Try it: Scan the lines below for the string "will". Reply with how many match, and no other words.

Extracted data entries:
────────────────────
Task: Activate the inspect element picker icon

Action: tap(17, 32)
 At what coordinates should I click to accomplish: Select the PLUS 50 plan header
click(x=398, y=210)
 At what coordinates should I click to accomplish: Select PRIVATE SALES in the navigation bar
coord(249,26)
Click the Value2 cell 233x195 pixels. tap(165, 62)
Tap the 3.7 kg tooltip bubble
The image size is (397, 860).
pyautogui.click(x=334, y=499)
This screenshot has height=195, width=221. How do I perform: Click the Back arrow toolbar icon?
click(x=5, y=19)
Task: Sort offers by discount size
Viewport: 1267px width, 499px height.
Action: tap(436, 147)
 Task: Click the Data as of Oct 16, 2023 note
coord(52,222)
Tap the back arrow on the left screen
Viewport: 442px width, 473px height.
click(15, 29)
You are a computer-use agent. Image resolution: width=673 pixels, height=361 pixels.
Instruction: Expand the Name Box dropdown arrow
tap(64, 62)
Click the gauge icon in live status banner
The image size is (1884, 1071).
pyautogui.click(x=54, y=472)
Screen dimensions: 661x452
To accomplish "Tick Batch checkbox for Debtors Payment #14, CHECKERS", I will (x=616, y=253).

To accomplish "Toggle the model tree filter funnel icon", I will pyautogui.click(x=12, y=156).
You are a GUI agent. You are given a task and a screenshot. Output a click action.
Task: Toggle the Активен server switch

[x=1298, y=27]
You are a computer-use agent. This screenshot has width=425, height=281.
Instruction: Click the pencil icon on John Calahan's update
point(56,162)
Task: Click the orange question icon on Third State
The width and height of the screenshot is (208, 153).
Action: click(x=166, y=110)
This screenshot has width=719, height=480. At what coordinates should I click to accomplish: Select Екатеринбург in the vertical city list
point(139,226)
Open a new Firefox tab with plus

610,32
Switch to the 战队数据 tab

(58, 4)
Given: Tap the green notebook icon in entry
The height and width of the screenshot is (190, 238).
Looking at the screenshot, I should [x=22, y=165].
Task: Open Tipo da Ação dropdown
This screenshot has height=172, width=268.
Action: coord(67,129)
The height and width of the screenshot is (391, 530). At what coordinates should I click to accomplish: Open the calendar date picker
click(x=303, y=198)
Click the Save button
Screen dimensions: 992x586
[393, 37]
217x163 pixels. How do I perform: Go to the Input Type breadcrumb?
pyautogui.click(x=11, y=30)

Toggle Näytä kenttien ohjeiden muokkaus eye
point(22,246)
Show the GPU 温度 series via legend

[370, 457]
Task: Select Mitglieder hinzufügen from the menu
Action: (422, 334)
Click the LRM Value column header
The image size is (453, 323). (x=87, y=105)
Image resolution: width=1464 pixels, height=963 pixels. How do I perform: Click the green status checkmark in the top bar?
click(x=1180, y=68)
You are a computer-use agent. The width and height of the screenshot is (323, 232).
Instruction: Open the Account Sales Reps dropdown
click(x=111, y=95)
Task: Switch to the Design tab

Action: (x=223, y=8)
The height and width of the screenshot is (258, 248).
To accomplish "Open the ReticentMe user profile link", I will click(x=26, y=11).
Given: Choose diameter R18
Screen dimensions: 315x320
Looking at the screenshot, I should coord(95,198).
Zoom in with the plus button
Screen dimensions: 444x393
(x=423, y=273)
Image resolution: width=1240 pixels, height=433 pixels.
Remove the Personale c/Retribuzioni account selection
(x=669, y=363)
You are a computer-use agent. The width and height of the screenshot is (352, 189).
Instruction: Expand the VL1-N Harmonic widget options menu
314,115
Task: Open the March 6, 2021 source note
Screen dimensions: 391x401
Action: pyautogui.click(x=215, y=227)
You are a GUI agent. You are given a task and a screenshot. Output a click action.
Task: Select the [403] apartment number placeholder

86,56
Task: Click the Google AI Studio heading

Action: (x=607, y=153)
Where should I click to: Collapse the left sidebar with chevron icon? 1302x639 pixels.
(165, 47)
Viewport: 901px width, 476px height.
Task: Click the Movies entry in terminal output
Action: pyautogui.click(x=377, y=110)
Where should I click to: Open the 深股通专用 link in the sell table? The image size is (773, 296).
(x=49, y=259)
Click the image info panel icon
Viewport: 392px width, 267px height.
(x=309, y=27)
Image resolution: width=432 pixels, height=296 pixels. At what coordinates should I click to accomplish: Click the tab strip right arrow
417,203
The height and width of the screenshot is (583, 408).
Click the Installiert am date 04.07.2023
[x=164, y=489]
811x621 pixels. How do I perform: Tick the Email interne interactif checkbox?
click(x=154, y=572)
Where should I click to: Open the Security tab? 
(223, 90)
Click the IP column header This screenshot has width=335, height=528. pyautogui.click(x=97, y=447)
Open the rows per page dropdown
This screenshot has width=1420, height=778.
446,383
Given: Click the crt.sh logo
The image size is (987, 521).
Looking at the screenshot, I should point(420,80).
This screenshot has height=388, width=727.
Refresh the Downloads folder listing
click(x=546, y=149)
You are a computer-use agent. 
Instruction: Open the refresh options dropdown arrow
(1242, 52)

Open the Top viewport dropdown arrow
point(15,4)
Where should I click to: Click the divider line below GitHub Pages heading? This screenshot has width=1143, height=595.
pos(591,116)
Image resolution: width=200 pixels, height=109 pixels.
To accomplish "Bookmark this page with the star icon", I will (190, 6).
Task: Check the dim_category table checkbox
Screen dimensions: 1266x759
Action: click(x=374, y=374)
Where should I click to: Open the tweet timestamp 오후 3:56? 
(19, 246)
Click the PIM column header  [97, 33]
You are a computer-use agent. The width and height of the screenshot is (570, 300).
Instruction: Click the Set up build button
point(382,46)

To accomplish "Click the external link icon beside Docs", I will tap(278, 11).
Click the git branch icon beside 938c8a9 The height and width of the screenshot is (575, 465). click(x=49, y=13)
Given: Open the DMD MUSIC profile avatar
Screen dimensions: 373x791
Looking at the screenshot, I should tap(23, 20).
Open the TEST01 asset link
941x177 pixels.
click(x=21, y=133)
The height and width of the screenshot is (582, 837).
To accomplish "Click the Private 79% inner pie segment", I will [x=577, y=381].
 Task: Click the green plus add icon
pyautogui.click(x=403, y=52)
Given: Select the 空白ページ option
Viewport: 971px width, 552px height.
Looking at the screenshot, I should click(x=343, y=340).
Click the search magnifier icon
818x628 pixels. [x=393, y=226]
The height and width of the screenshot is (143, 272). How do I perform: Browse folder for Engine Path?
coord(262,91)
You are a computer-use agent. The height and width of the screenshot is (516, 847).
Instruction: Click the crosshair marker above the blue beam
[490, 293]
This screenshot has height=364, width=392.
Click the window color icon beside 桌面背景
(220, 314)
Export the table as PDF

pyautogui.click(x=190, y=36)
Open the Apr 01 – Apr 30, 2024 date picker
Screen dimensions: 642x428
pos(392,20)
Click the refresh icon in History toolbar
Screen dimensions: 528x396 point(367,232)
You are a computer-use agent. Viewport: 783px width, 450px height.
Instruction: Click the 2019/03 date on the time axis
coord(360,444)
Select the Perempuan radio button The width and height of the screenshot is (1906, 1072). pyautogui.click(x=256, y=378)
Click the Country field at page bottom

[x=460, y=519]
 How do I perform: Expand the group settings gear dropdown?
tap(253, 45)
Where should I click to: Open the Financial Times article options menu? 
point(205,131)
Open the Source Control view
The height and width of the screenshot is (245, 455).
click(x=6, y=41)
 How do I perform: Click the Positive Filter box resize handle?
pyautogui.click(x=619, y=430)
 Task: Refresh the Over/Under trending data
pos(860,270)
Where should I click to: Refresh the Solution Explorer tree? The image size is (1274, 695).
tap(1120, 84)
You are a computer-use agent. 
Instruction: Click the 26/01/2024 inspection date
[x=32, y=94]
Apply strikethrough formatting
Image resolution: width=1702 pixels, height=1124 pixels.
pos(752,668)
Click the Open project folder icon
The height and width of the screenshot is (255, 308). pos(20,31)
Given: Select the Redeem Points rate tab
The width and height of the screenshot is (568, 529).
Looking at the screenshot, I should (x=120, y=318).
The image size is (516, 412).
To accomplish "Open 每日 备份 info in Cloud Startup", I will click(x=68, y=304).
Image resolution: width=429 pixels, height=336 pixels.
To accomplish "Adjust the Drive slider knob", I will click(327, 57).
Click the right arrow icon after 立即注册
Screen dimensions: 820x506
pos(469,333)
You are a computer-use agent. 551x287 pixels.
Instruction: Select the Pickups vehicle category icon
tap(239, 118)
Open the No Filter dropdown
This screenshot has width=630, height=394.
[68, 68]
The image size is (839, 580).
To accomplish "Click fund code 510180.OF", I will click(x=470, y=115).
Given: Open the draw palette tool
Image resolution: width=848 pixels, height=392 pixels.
────────────────────
Exercise solution: 9